ACTION ITEM: Set out exactly, and only, the lines running from the one containing "This screenshot has height=125, width=181." to the bottom of the listing below; pictures stay out.

EXCERPTED DATA:
--------------------------------------------------
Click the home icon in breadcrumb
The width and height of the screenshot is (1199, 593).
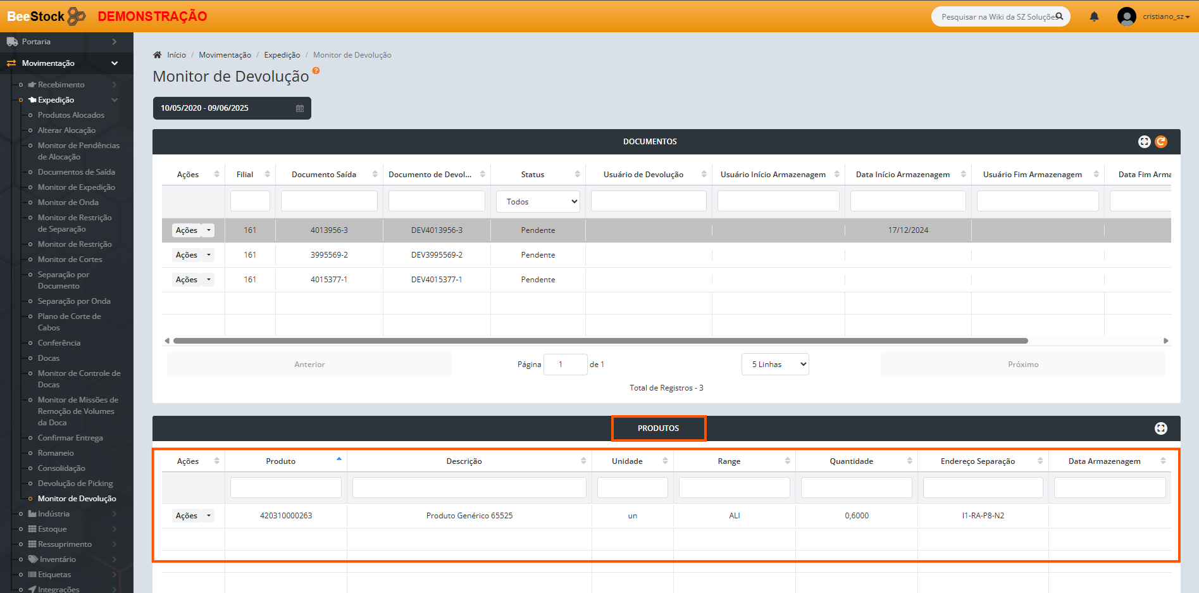[158, 55]
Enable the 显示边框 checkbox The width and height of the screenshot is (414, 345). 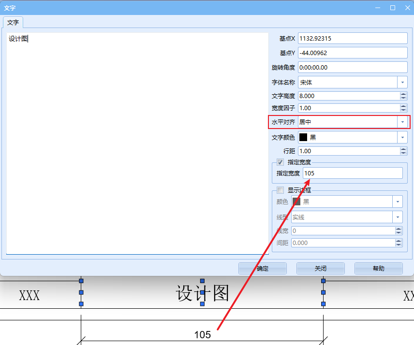280,190
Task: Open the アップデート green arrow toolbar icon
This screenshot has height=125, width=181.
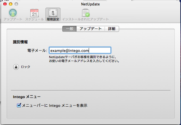Action: click(13, 13)
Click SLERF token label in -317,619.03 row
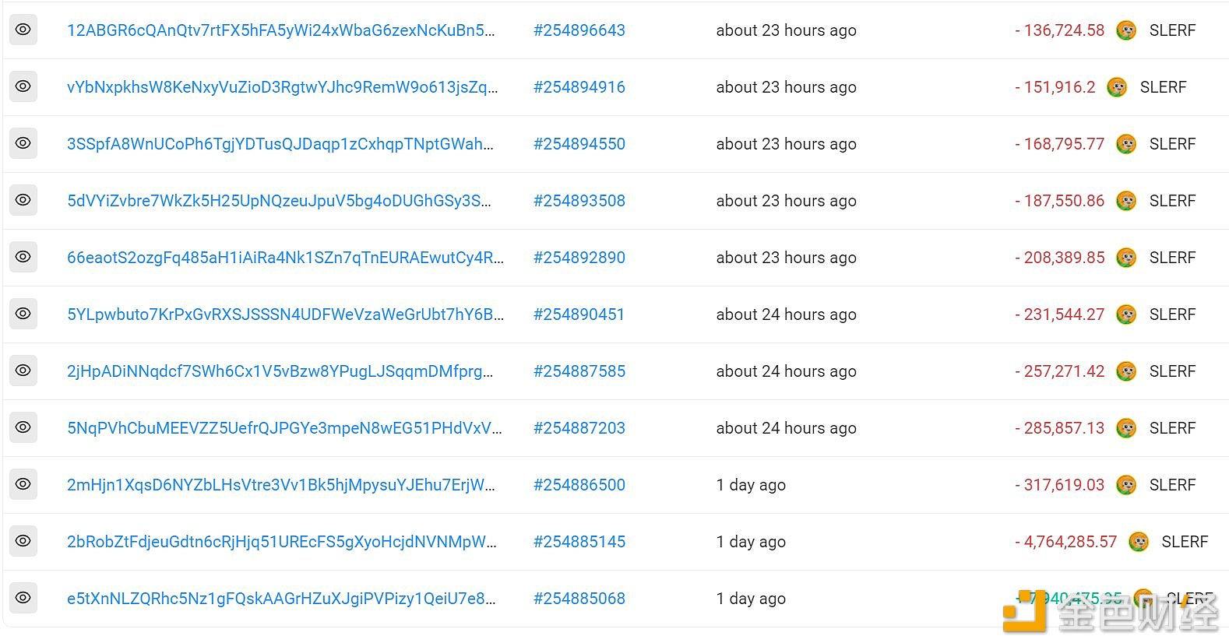1229x643 pixels. [x=1172, y=485]
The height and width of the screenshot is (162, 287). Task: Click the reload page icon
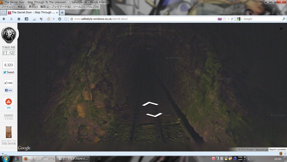pyautogui.click(x=232, y=19)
--------------------------------------------------
EXERCISE RESPONSE:
This screenshot has height=125, width=181.
Action: click(13, 13)
Click SLERF token label in -317,619.03 row
1229x643 pixels. [x=1172, y=485]
The height and width of the screenshot is (162, 287). Task: Click the reload page icon
pyautogui.click(x=232, y=19)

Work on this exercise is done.